This task calls for the lines below starting at the one containing "This screenshot has height=334, width=644." and ending at the one containing "Image resolution: width=297", repeated exactly with both ends kept and pictures left out.

(Stored records)
########################################
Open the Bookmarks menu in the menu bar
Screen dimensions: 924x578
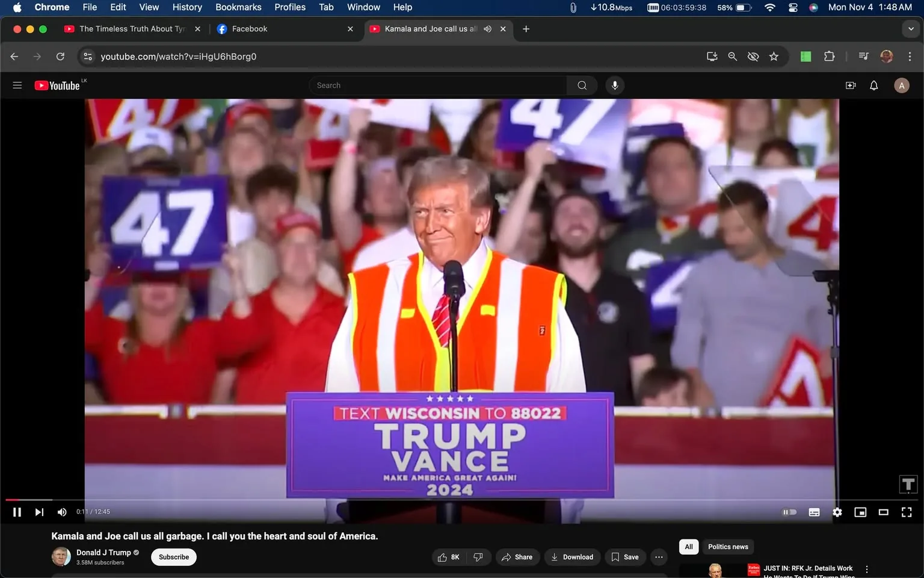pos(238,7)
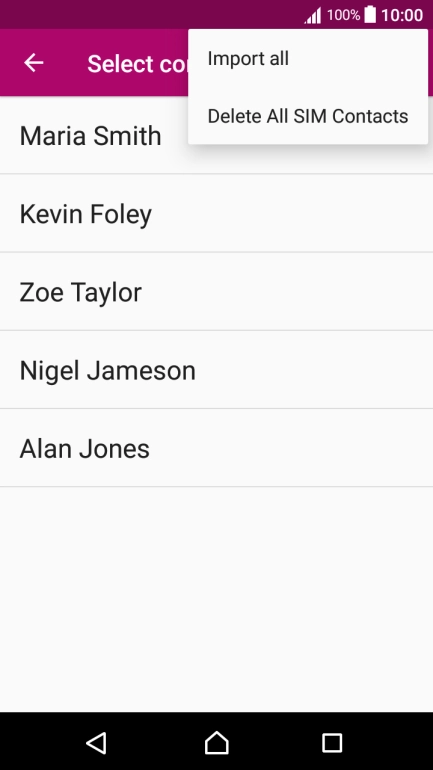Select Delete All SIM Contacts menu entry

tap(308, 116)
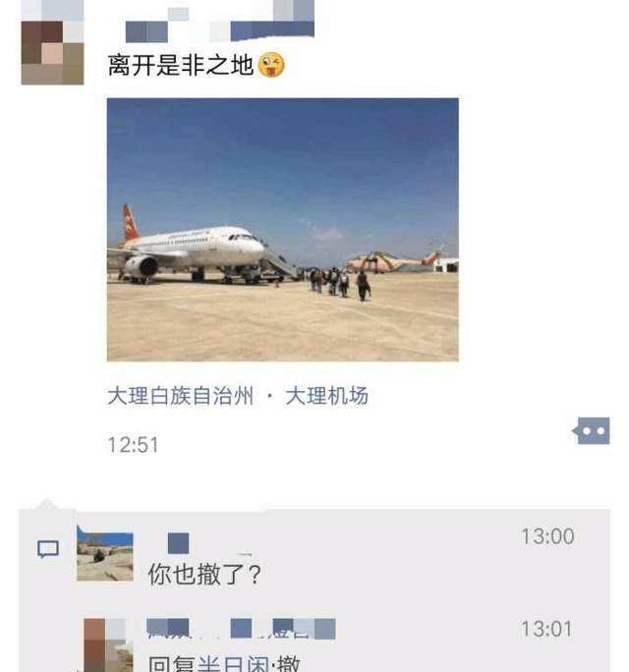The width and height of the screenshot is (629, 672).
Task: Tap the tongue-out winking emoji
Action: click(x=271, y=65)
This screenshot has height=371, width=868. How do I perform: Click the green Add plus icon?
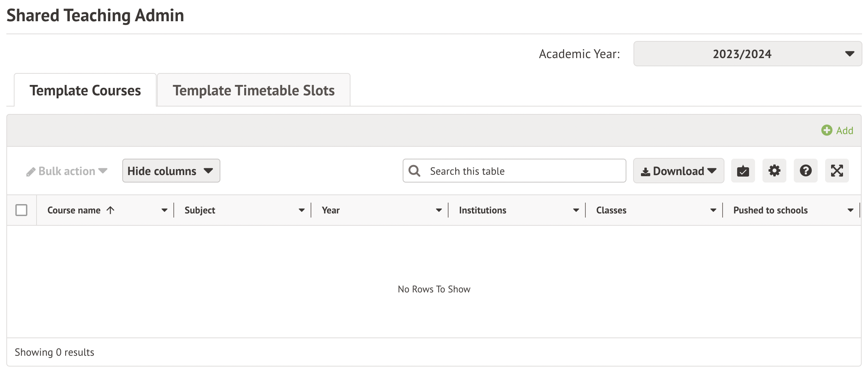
########################################
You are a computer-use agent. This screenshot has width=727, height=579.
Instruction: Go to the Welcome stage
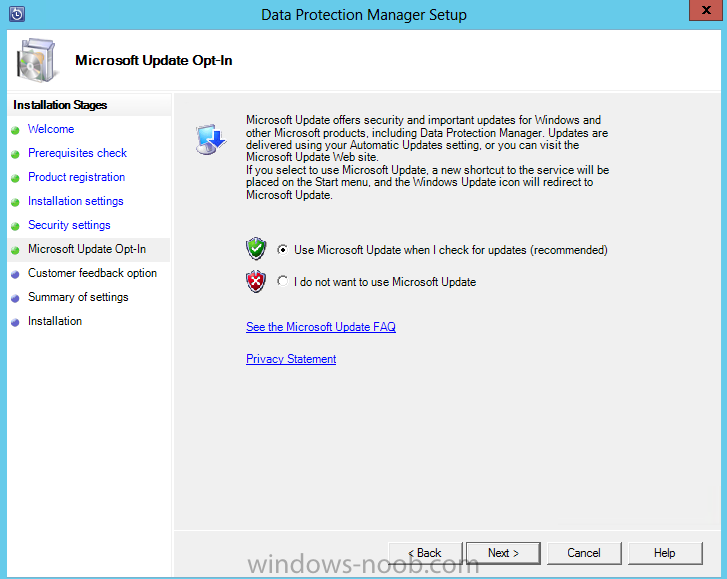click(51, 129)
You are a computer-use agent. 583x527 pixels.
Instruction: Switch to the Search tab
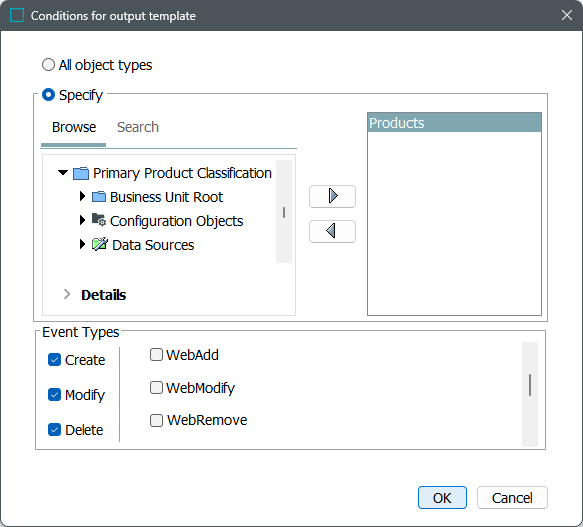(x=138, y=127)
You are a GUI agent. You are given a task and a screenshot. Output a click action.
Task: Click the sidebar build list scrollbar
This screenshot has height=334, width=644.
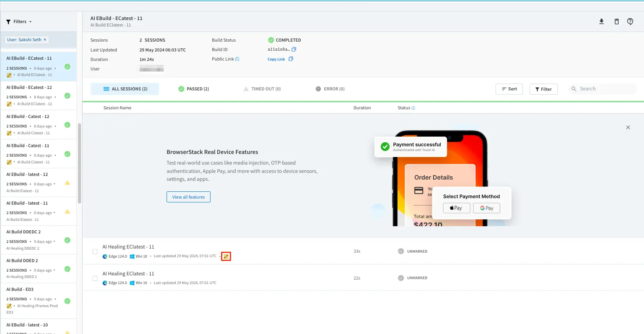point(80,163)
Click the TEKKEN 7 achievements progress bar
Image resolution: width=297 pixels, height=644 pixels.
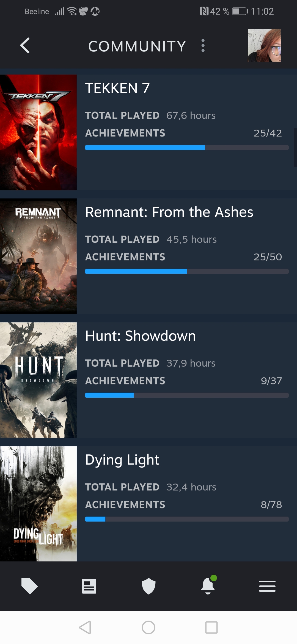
########################################
◆ **FINAL ANSWER**
This screenshot has height=334, width=644.
point(80,163)
Click the TEKKEN 7 achievements progress bar
Image resolution: width=297 pixels, height=644 pixels.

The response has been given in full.